--- Work item ---
Reproduce the passage on Paul Davies and the National Cancer Institute word for word, in full.

It was a warm fall day when Paul Davies, a celebrated physicist slash cosmologist slash author from Arizona State University, received the call.
While Paul had spent the majority of his life working in science innovation, publishing 19 popular-science books (even more to-date) and leading many academic studies, the person on the other end of the phone that day wasn’t interested in physics, necessarily. Instead, the caller wanted to see if Paul would be interested in speaking at a workshop for the National Cancer Institute.
What a nation-wide network of biophysicists, doctors, and cancer researchers wanted to hear from a physicist stumped Paul. He was, up until that phone call, only vaguely aware of what the NCI even was.
Paul was intrigued and said yes, then did what he was best at and made a list of “dumb questions.”
When the workshop came Paul presented his keynote speech and brought up the questions. “Where does metastasis occur? What makes tumour cells suddenly break apart? How could physics contribute to cancer research?”
The keynote was a huge success. Paul’s questions completely clicked and started rolling around in the researchers brains. Suddenly their world – of linear system analysis and cancer cells being something other than a physical object – shifted.

--- Extracted records ---
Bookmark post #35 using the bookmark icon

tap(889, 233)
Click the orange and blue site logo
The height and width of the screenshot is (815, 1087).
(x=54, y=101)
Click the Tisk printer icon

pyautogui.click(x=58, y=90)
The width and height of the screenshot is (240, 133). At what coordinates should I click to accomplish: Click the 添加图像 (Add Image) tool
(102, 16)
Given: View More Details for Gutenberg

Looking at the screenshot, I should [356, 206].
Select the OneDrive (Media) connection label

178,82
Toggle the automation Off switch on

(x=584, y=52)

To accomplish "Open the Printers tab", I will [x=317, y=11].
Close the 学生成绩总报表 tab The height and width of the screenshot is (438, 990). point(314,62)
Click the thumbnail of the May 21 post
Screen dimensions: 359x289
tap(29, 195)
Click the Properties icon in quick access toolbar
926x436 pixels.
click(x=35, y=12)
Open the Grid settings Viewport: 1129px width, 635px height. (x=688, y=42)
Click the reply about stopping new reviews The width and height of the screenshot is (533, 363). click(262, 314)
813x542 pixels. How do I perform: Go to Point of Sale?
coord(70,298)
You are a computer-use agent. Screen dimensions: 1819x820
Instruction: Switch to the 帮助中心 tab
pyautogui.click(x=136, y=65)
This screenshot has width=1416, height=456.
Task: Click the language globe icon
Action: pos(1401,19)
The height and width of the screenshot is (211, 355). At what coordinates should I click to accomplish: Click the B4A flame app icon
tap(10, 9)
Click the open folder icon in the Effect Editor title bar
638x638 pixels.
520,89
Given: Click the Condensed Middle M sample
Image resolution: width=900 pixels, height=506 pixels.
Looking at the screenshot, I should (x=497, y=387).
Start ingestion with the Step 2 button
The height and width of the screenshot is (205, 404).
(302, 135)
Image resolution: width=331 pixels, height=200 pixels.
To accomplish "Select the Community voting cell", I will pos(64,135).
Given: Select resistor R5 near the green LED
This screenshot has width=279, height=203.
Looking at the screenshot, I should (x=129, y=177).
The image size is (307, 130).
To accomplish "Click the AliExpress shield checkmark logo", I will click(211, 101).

--- Result below ---
It was a warm fall day when Paul Davies, a celebrated physicist slash cosmologist slash author from Arizona State University, received the call.
While Paul had spent the majority of his life working in science innovation, publishing 19 popular-science books (even more to-date) and leading many academic studies, the person on the other end of the phone that day wasn’t interested in physics, necessarily. Instead, the caller wanted to see if Paul would be interested in speaking at a workshop for the National Cancer Institute.
What a nation-wide network of biophysicists, doctors, and cancer researchers wanted to hear from a physicist stumped Paul. He was, up until that phone call, only vaguely aware of what the NCI even was.
Paul was intrigued and said yes, then did what he was best at and made a list of “dumb questions.”
When the workshop came Paul presented his keynote speech and brought up the questions. “Where does metastasis occur? What makes tumour cells suddenly break apart? How could physics contribute to cancer research?”
The keynote was a huge success. Paul’s questions completely clicked and started rolling around in the researchers brains. Suddenly their world – of linear system analysis and cancer cells being something other than a physical object – shifted.